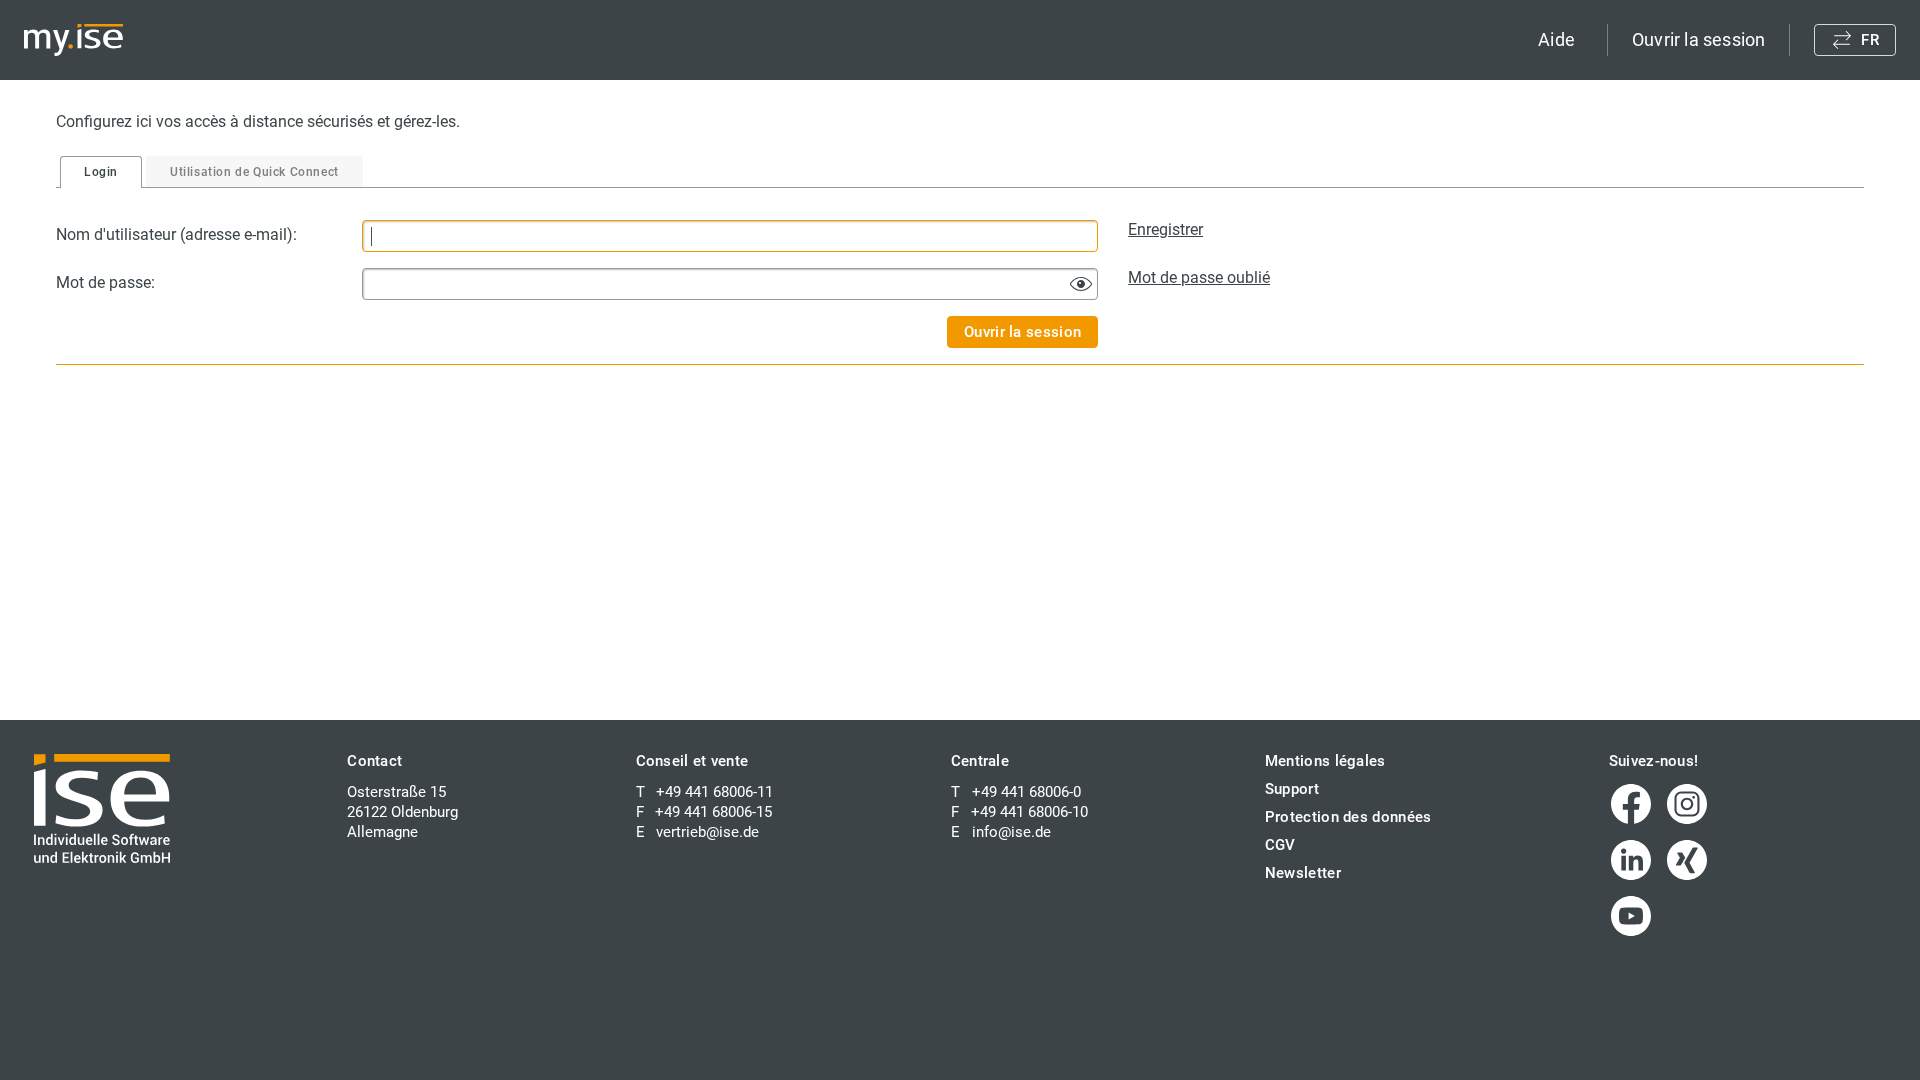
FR (1870, 40)
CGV (1280, 845)
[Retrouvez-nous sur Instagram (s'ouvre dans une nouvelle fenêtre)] (1687, 804)
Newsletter (1303, 873)
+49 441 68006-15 (713, 812)
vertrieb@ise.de (707, 832)
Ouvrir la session (1698, 39)
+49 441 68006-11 (714, 792)
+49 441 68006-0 (1026, 792)
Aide (1556, 39)
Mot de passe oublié (1199, 277)
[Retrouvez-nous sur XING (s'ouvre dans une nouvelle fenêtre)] (1687, 860)
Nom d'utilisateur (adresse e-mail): (176, 234)
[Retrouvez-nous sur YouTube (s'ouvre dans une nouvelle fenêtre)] (1631, 916)
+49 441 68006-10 (1029, 812)
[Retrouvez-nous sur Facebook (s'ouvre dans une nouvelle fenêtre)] (1631, 804)
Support (1292, 789)
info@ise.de (1011, 832)
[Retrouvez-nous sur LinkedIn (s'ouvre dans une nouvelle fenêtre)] (1631, 860)
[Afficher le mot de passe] (1081, 284)
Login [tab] (101, 172)
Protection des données (1348, 817)
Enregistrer (1165, 229)
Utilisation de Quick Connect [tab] (254, 172)
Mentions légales (1325, 761)
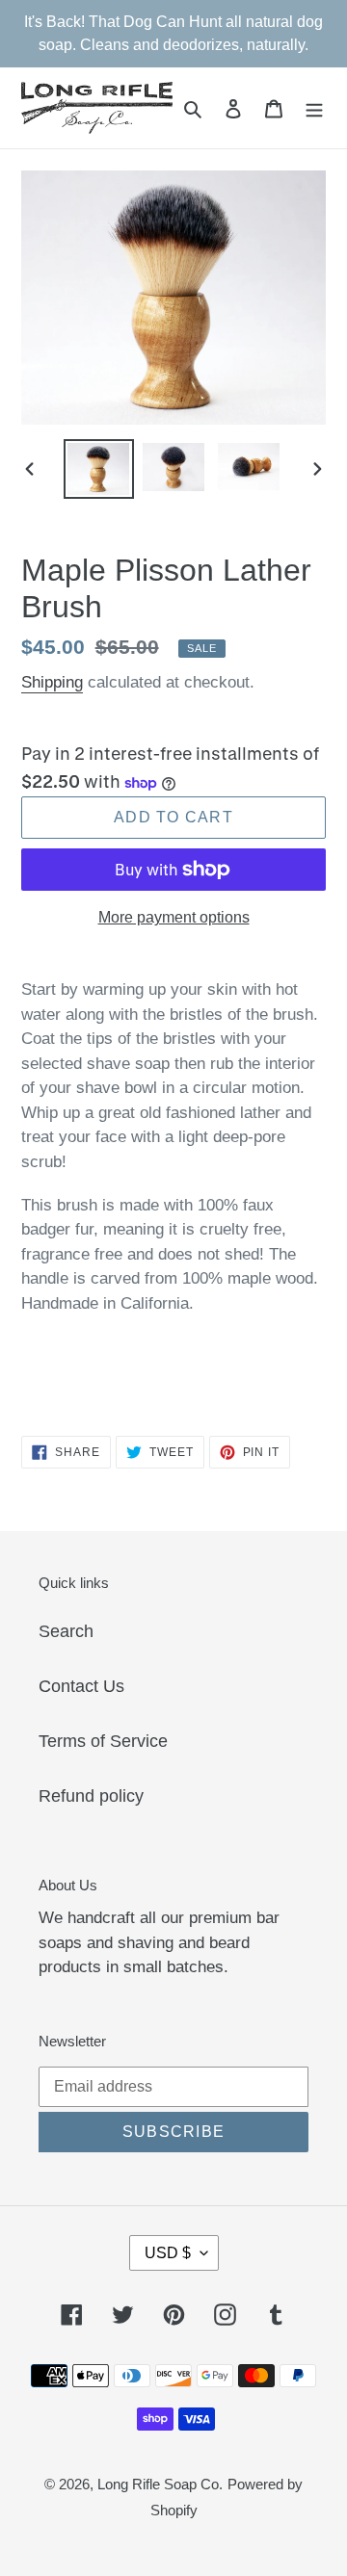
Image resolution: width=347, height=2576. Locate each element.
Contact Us (81, 1686)
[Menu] (314, 108)
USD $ (168, 2253)
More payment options (174, 917)
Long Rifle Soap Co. (160, 2484)
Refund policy (91, 1796)
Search (66, 1631)
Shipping (52, 682)
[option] (98, 469)
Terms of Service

============================================================

Try it:
From the line containing "Mentions légales (1325, 761)" down to the last line of the data above, transcribe exactly those lines and no others; omit the pictures.

Task response:
Mentions légales (1325, 761)
Image resolution: width=347, height=2576. Locate each element.
Contact Us (81, 1686)
[Menu] (314, 108)
USD $ (168, 2253)
More payment options (174, 917)
Long Rifle Soap Co. (160, 2484)
Refund policy (91, 1796)
Search (66, 1631)
Shipping (52, 682)
[option] (98, 469)
Terms of Service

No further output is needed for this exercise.